Parallelism

TileDB is fully parallelized internally, i.e., it uses multiple threads to process in parallel the most heavyweight tasks.

We explain how TileDB parallelizes the read and write queries, outlining the configuration parameters that you can use to control the amount of parallelization. Note that here we cover only the most important areas, as TileDB parallelizes numerous other internal tasks. See Configuration Parameters and Configuration for a summary of the parameters and the way to set them respectively.

Reading

A read query mainly involves the following steps in this order:

  1. Identifying the physical attribute data tiles that are relevant to the query (pruning the rest)

  2. Performing parallel IO to retrieve those tiles from the storage backend.

  3. Unfiltering the data tiles in parallel to get the raw cell values and coordinates.

  4. Performing a refining step to get the actual results and organize them in the query layout.

TileDB parallelizes all steps, but here we discuss mainly steps (2) and (3) that are the most heavyweight.

## STATED EXERCISE A
Please sum up the TileDB parallelism text in two sentences.
## STATED EXERCISE B
Write the next part of the TileDB parallelism text, starting right after its final sentence.
The material after this point has nothing to do with the TileDB parallelism text.

Target pointing data
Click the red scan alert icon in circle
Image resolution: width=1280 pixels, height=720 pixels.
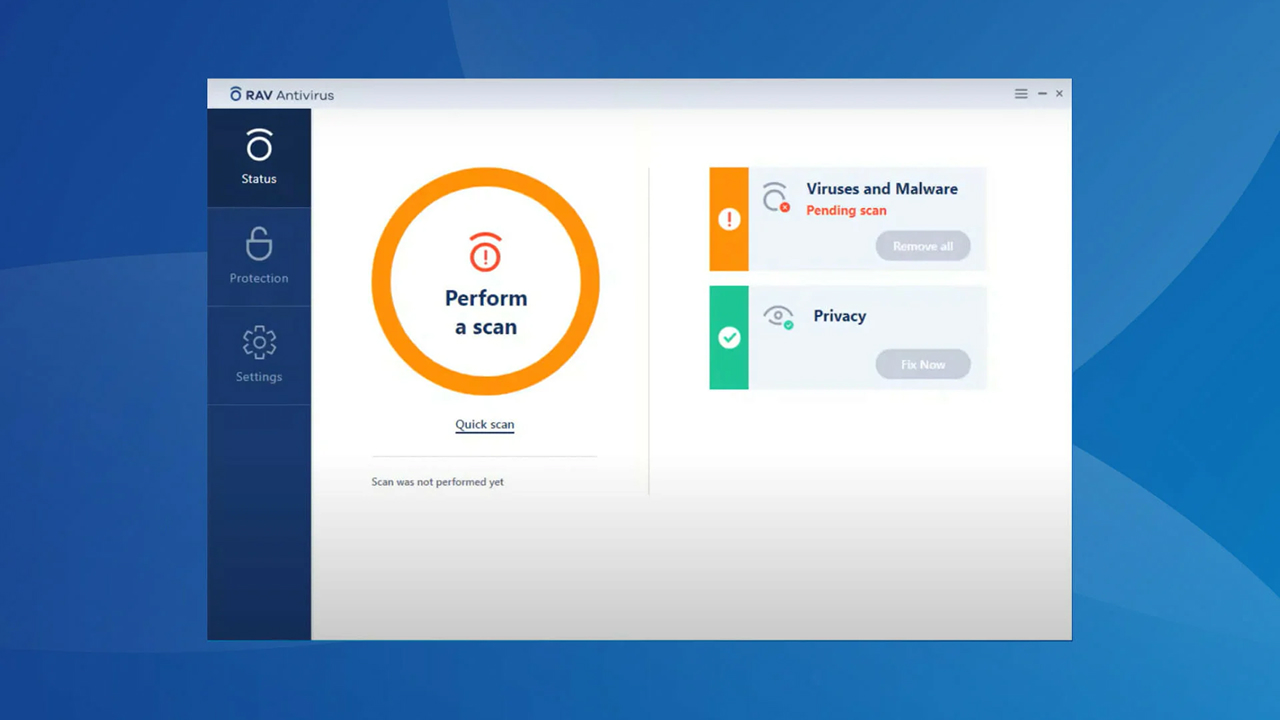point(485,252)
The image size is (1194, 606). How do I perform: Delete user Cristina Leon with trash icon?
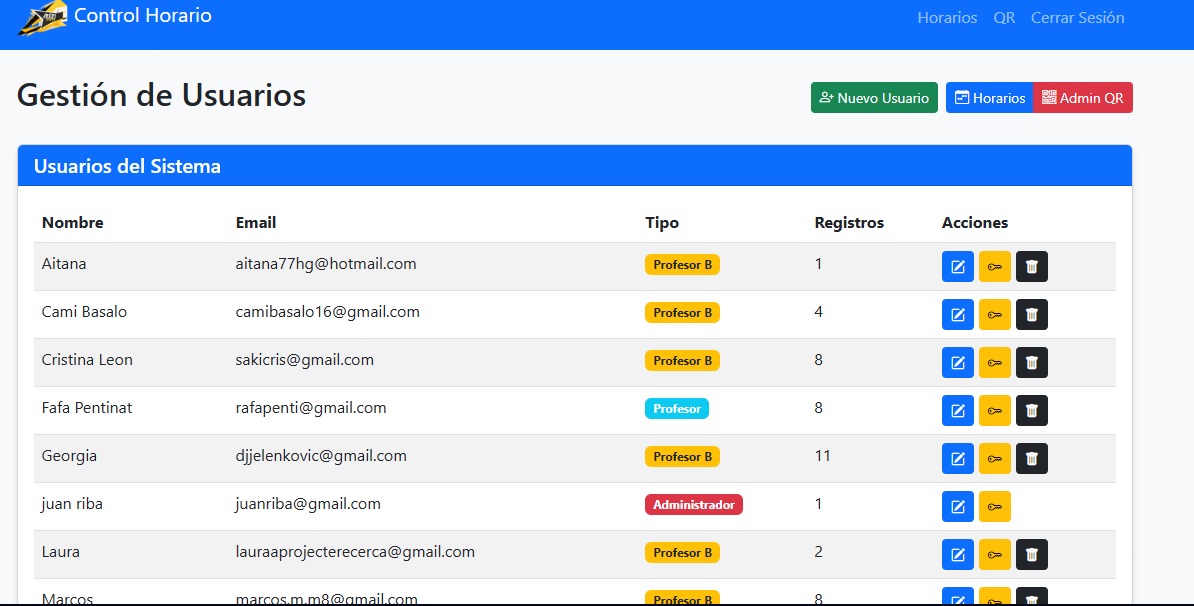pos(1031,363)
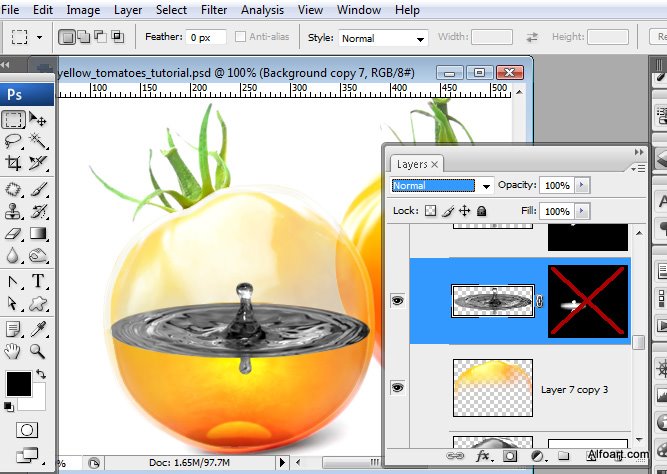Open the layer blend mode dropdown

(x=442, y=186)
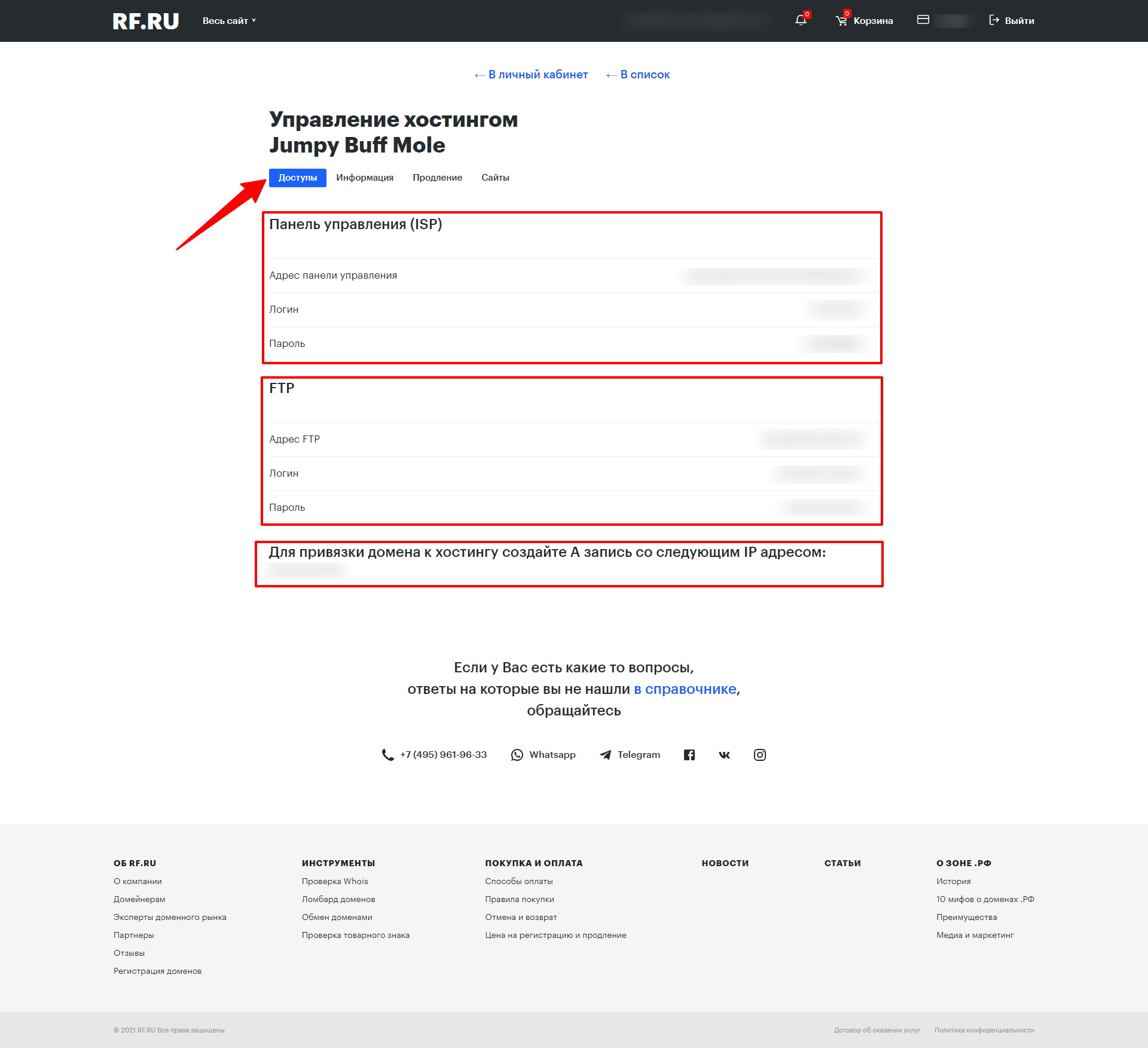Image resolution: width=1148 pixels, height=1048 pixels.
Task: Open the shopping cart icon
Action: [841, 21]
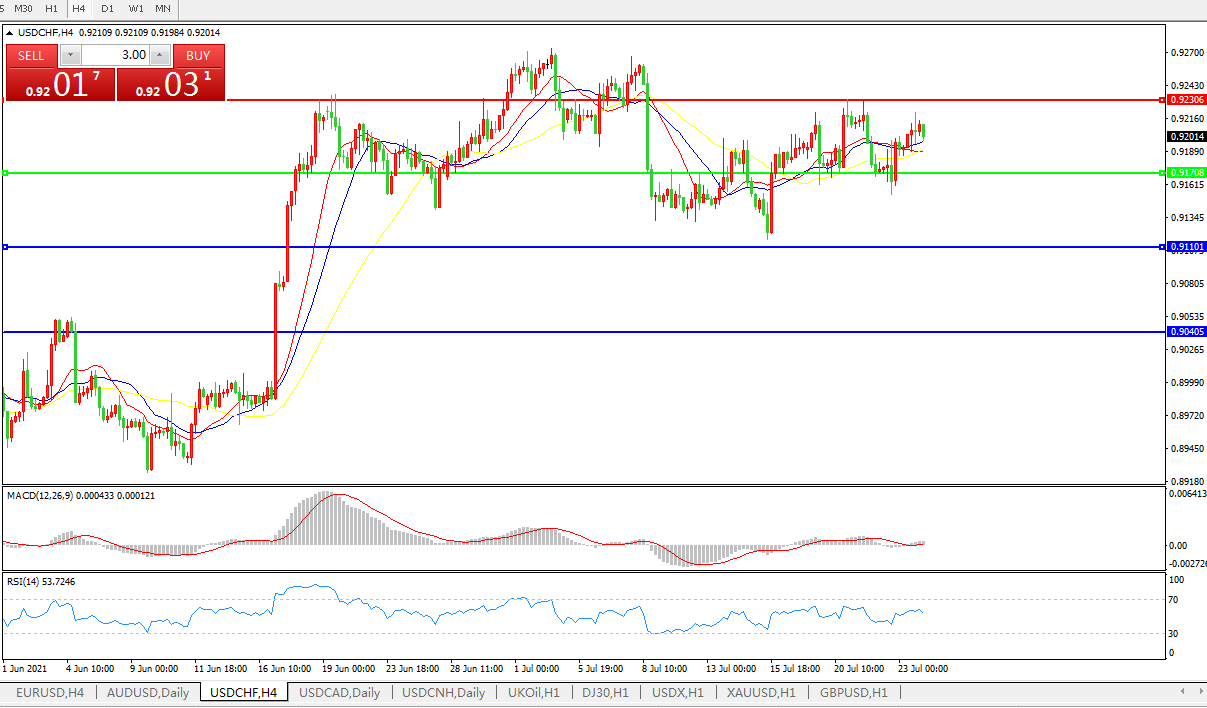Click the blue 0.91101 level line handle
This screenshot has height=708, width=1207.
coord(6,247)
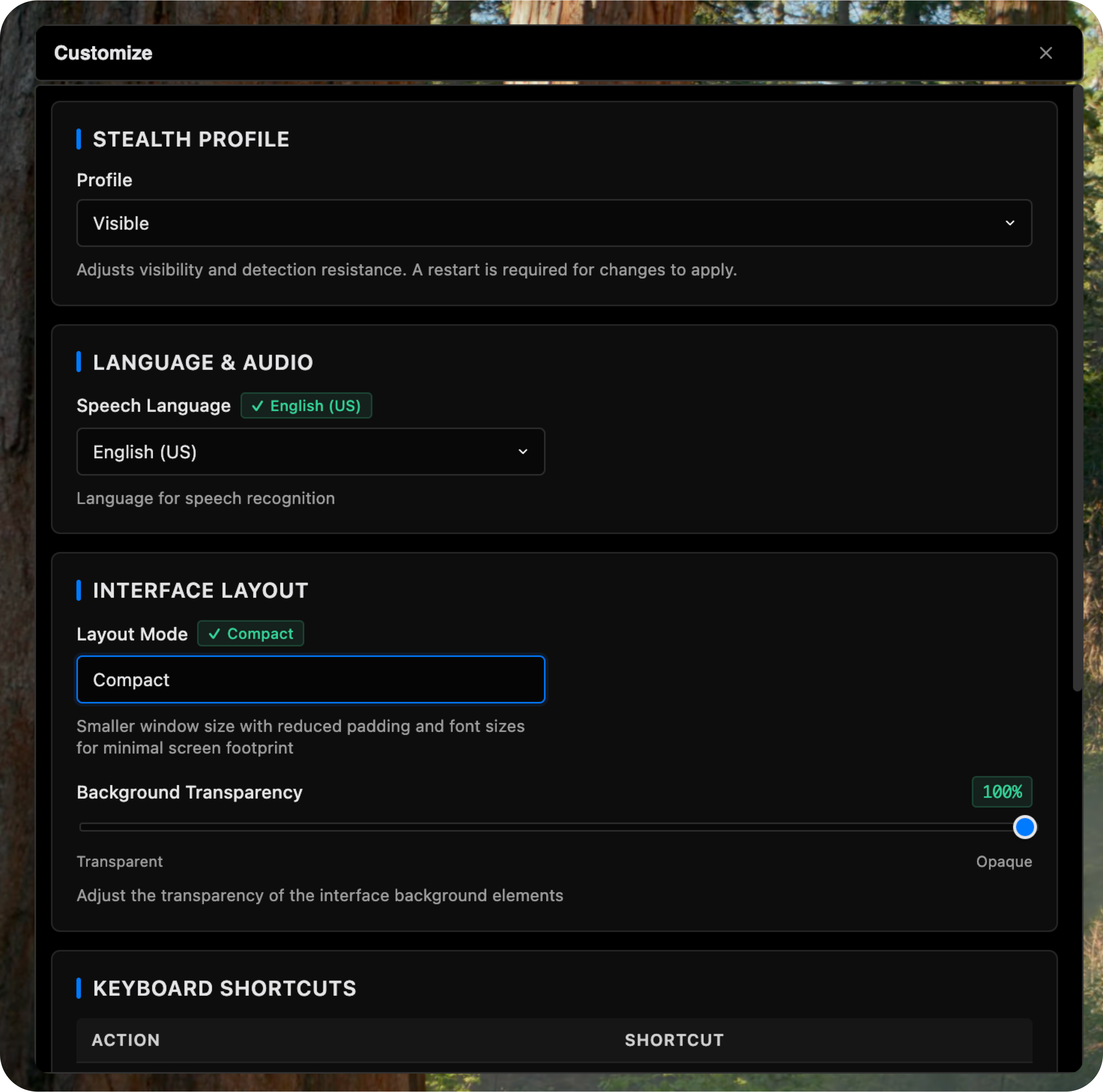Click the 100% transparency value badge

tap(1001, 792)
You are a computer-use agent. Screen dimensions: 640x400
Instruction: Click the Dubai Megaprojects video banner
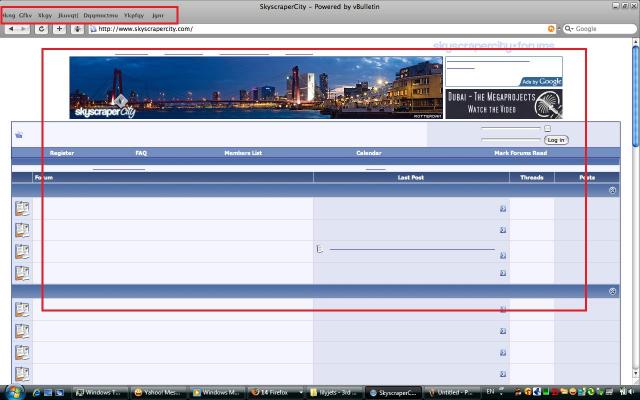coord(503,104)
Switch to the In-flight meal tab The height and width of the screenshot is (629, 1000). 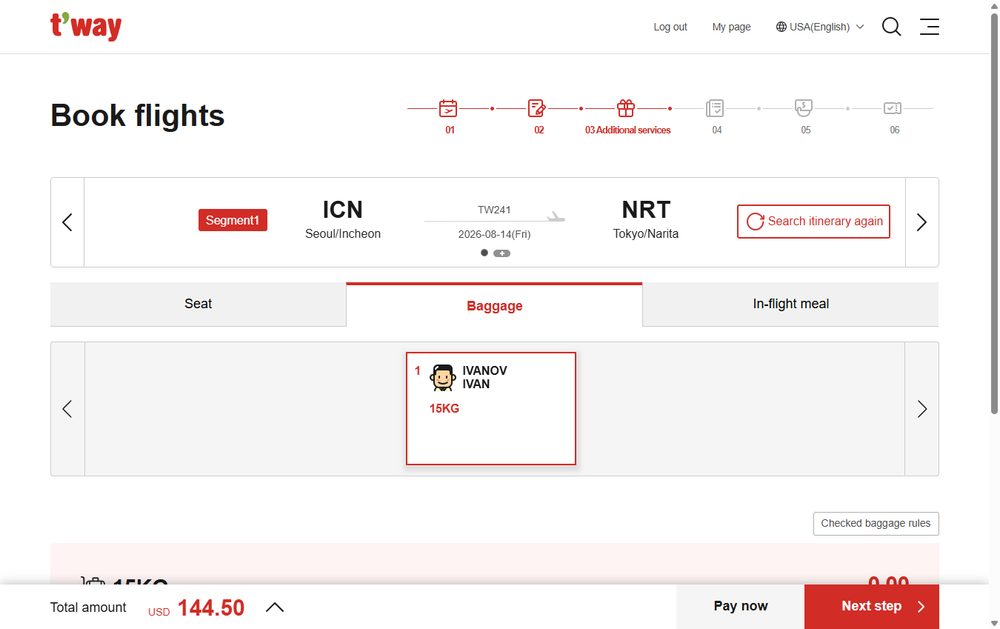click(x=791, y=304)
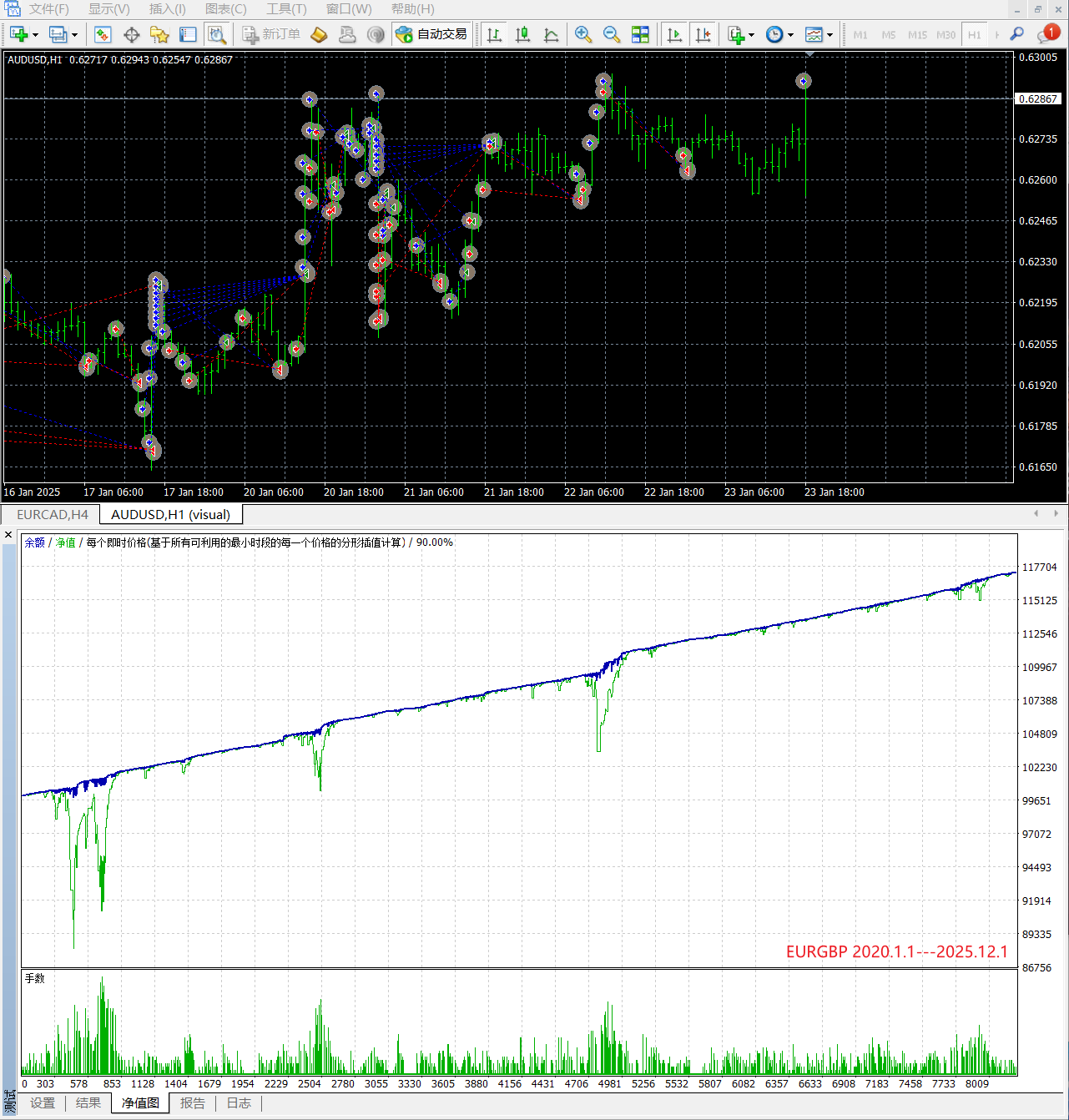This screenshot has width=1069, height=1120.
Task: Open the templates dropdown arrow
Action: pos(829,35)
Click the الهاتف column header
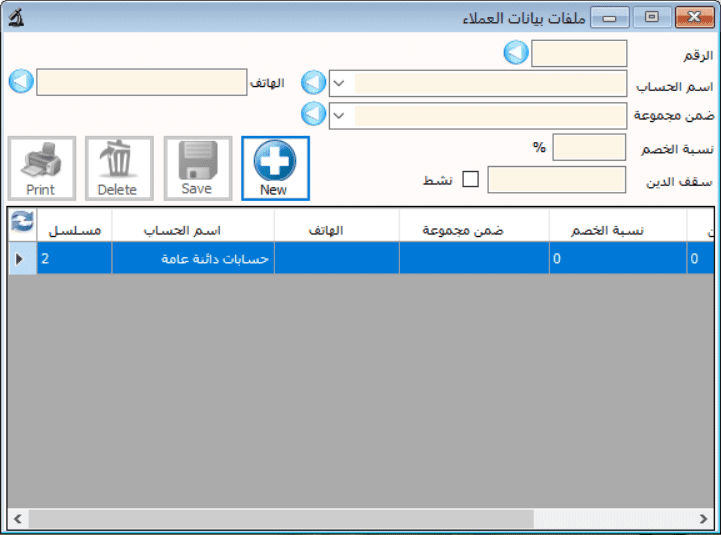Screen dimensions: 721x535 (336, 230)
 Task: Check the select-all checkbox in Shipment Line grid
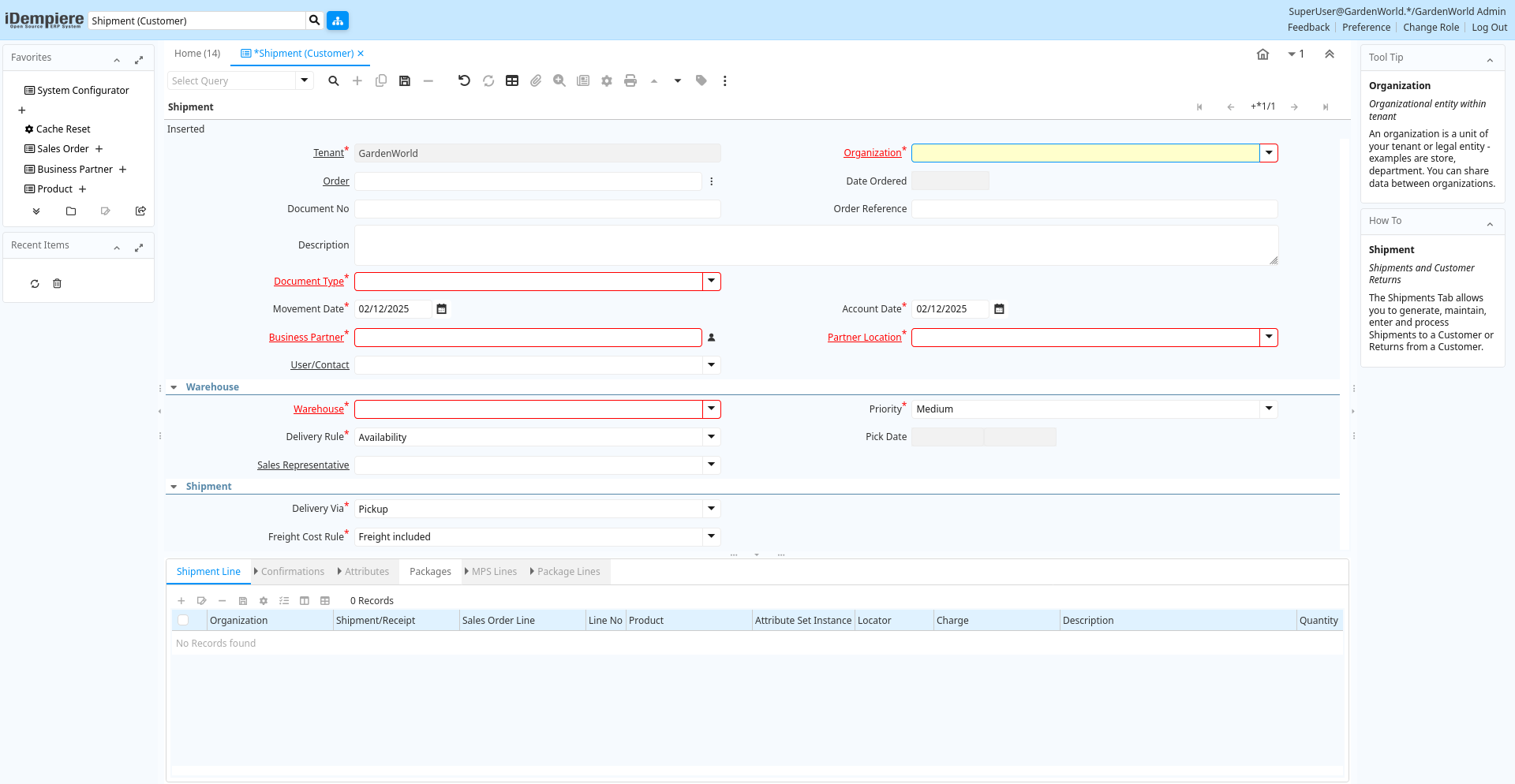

## TASK ANSWER A
TileDB uses multiple threads internally to process its most heavyweight tasks in parallel, and users can control the amount of parallelization through configuration parameters. A read query identifies the relevant data tiles, retrieves them with parallel IO, unfilters them in parallel, and refines the results into the query layout; all of these steps are parallelized, and retrieval and unfiltering are the most heavyweight.

## TASK ANSWER B
Parallel IO

TileDB reads the relevant tiles from all attributes to be read in parallel as follows:

parallel_for_each attribute being read:
parallel_for_each relevant tile of the attribute read:
prepare a byte range to be read (IO task)

TileDB computes the byte ranges required to be fetched from each attribute file. Those byte ranges might be disconnected and could be numerous especially in the case of multi-range subarrays. In order to reduce the latency of the IO requests (especially on S3), TileDB attempts to merge byte ranges that are close to each other and dispatch fewer larger IO requests instead of numerous smaller ones. More specifically, TileDB merges two byte ranges if their gap size is not bigger than vfs.min_batch_gap and their resulting size is not bigger than vfs.min_batch_size. Then, each byte range (always corresponding to the same attribute file) becomes an IO task. These IO tasks are dispatched for concurrent execution, where the maximum level of concurrency is controlled by the sm.io_concurrency_level parameter.

TileDB may further partition each byte range to be fetched based on parameters vfs.file.max_parallel_ops (for posix and Windows), vfs.s3.max_parallel_ops(for S3) and vfs.min_parallel_size. Those partitions are then read in parallel. Currently, the maximum parallel operations for HDFS is set to 1, i.e., this task parallelization step does not apply to HDFS.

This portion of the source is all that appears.